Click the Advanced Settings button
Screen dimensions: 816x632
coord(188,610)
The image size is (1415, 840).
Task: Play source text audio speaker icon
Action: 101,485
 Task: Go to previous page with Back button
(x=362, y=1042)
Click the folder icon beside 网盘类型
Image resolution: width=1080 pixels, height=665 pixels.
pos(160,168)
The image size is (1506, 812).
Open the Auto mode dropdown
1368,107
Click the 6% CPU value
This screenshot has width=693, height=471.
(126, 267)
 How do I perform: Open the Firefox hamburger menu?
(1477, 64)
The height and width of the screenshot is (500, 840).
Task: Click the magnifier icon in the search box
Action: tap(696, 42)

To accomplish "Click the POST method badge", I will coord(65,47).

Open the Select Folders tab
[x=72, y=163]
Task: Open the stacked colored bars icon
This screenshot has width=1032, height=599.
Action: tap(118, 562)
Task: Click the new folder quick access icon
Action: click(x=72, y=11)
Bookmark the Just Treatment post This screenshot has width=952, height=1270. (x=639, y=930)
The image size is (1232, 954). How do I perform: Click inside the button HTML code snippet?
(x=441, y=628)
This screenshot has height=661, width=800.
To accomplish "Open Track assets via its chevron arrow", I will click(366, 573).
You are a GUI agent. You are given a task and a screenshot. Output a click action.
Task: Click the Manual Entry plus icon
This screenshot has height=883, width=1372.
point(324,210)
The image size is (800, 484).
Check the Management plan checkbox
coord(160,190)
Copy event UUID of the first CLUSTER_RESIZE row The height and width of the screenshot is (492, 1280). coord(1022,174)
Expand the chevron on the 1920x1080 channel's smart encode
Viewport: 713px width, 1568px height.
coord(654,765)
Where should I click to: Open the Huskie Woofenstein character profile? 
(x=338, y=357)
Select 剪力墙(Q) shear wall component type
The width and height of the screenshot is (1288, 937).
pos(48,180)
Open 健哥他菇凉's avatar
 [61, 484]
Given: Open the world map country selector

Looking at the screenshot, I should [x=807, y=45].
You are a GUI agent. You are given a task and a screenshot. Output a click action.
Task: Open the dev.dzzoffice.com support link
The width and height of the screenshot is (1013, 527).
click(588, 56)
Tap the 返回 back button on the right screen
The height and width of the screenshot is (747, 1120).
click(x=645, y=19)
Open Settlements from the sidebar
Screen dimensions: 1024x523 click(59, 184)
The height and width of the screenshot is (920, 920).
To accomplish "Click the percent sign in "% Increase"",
* * *
(SET EXERCISE):
Count the lines above that contain the word "accomplish". Give only the number.

(ANSWER BELOW):
3